Na evo­cação de Adriano Cor­reia de Oli­veira pro­mo­vida pelo PCP, o mi­li­tante co­mu­nista, Pro­fessor Doutor, fi­ló­sofo, en­saista e can­tautor José Ba­rata-Moura re­levou a ex­ce­lência e pe­re­ni­dade da obra da­quele.

«Reu­nimos, de­mo­rados 40 anos de­pois de um es­cassos 40 anos de vida, para evocar um dos nossos, para dis­tin­guir um des­ta­cado cri­ador na frente cul­tural dos com­bates co­mu­nistas, para re­co­lher en­si­na­mentos da ma­neira muito pró­pria e con­se­guida como Adriano trouxe ar­ti­cu­lação feliz aos ter­ri­tó­rios da arte, da po­lí­tica, da in­ter­venção so­cial», co­meçou por des­tacar, antes de notar que, «no que ao Adriano res­peita, o gesto ar­tís­tico, de apu­rada ac­tu­a­li­dade, ins­creve-se numa gesta cí­vica de com­ba­tivo al­cance».
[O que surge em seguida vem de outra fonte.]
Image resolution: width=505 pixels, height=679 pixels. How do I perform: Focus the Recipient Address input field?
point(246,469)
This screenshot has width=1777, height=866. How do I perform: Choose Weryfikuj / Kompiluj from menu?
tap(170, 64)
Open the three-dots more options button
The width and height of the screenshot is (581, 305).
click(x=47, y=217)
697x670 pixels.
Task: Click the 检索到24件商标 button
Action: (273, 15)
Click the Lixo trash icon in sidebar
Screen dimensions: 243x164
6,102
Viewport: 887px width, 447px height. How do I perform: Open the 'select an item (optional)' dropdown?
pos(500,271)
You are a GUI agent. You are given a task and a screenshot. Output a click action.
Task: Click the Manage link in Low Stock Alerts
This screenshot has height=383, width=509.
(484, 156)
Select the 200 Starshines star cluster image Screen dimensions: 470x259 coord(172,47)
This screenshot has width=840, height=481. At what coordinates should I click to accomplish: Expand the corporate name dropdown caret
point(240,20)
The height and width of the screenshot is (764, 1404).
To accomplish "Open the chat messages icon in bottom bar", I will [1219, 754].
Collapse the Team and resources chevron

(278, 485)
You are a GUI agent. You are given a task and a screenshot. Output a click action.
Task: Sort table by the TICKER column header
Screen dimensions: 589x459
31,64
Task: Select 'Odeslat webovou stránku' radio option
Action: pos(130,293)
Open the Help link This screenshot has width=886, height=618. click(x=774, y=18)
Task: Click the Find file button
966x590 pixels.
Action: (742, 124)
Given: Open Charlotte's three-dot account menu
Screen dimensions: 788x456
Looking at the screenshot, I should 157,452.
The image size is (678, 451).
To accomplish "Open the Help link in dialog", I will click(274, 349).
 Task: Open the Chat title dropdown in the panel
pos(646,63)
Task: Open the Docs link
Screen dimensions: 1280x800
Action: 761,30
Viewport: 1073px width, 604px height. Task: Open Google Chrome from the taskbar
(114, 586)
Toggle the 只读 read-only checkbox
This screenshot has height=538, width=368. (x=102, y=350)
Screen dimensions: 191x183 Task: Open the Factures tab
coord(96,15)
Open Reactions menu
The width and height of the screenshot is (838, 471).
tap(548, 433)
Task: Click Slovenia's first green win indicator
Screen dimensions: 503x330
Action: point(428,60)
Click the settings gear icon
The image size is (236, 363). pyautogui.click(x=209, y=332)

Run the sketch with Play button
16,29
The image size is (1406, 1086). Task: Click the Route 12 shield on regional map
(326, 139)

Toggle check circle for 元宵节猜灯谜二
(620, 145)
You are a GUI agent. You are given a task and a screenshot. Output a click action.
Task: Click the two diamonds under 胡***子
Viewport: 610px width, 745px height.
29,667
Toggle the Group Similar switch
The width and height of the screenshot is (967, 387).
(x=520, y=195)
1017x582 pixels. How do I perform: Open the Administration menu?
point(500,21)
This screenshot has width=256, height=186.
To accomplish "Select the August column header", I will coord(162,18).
Com efeito, Adriano Cor­reia de Oli­veira con­tri­buiu, du­rante a di­ta­dura fas­cista, para «re­sistir aos gar­rotes que as­fi­xiam, de­nun­ciar re­a­li­dades que o pro­pa­gan­dismo ofi­cial es­condia, prover o braço que as cons­ci­ên­cias des­perta e o ho­ri­zonte ro­bus­te­cido de es­pe­rança tra­ba­lhada». E nos al­vores da Re­vo­lução, para «es­cla­recer o pro­pó­sito das von­tades, mo­bi­lizar para os tra­ba­lhos de uma li­ber­dade com re­cheio so­cial na carga e de­sígnio de eman­ci­pação, en­ri­que­cida e en­ri­que­ce­dora, em trans­porte».

«Nos di­fe­rentes mo­mentos destas pen­dên­cias, o canto à in­ter­venção cha­mado, rompeu o si­lêncio ca­bis­baixo, ir­rompeu pelos palcos à festa res­ti­tuídos, de­sem­pe­nhou um papel que, par­celar em­bora, não foi menos re­le­vante», con­ti­nuou José Ba­rata-Moura, para quem, «nos temas que elegeu, nas oca­siões em que foi in­ter­ve­ni­ente, nos sí­tios em que fez ouvir a voz, em cena e no con­vívio, o Adriano cantou de certo a li­ber­dade».

«En­tre­tanto, como em cir­cuns­tân­cias trans­for­madas o com­bate não en­trou de li­cença gra­ciosa, convém não es­quecer que hoje, igual­mente, é tempo de canção», con­cluiu.